(TÂCHES ET EXERCICES)
1. Pouvez-vous condenser sous forme de liste le paragraphe de l'extrait sur l'Algérie en 1962 qui commence par « Le 19 mars 1962 », sans perdre ses faits principaux ?
2. Pourriez-vous écrire la suite de l'extrait sur l'Algérie en 1962, à partir de sa dernière phrase ?

Le 19 mars 1962, jour du cessez-le-feu, selon le rapport à l'O.N.U du contrôleur général aux armées Christian de Saint-Salvy, on dénombrait en Algérie, 263 000 musulmans engagés du côté français (60 000 militaires réguliers, 153 000 supplétifs, dont 60 000 harkis, et 50 000 notables francophiles) représentant, familles comprises, près de 1 500 000 personnes menacées sur 8 millions de musulmans algériens.

L'Armée française recruta également environ 3 000 anciens éléments du FLN et de l'ALN, dont certains formèrent le célèbre Commando Georges du lieutenant Georges Grillot. La plupart d'entre eux furent victimes de représailles à partir de 1962.

(BLOC DE DONNÉES)

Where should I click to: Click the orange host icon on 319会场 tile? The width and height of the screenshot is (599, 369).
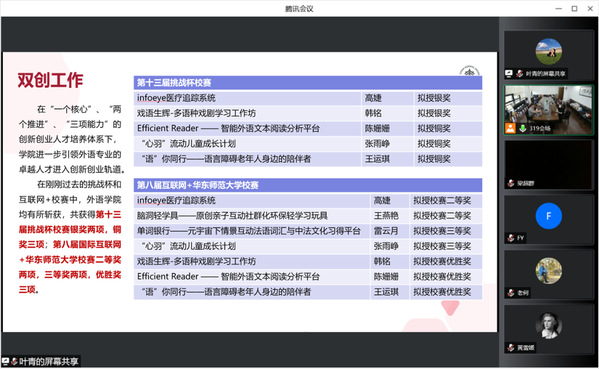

(RÉPONSES)
1.
- Date : 19 mars 1962, jour du cessez-le-feu
- Source : rapport à l'O.N.U du contrôleur général aux armées Christian de Saint-Salvy
- Musulmans engagés du côté français en Algérie : 263 000
  - 60 000 militaires réguliers
  - 153 000 supplétifs, dont 60 000 harkis
  - 50 000 notables francophiles
- Familles comprises : près de 1 500 000 personnes menacées, sur 8 millions de musulmans algériens

2.
Selon Maurice Faivre, on comptait ainsi quatre fois plus de combattants musulmans dans le camp français que du côté du FLN. Le ministère des Armées évalue à 4 500 le nombre des soldats musulmans morts pour la France, pendant la guerre d’Algérie, et à plus de 600 les disparus. Source Wikipedia

La signature des Accords d'Evian, prévoyant une large amnistie tant pour les partisans du gouvernement et de l'armée française que du FLN et de l'ALN, scelle l'avenir des supplétifs. La question est claire tant pour le gouvernement que pour l'Etat-major des forces françaises en Algérie. N'étant pas de statut militaire, étant pour la plupart des citoyens de statut de droit local (différent de la majorité des Européens d'Algérie de statut de droit civil), considérés - politiquement parlant - comme de futurs algériens du nouvel état indépendant, ils doivent être rendus à la vie civile, désarmés et renvoyés dans leur foyer. Seule une minorité sera transféré en Métropole : les anciens supplétifs qui souhaitent s'engager dans l'armée française - et considérés comme aptes, bien entendu - et ceux - avec certains civils - considérés comme réellement menacés(7). Les militaires de carrière, fonctionnaires qui le souhaitent et certaines personnalités politiques, tels que le Bachaga Boualam, sont, quant à eux, officiellement rapatriés en France.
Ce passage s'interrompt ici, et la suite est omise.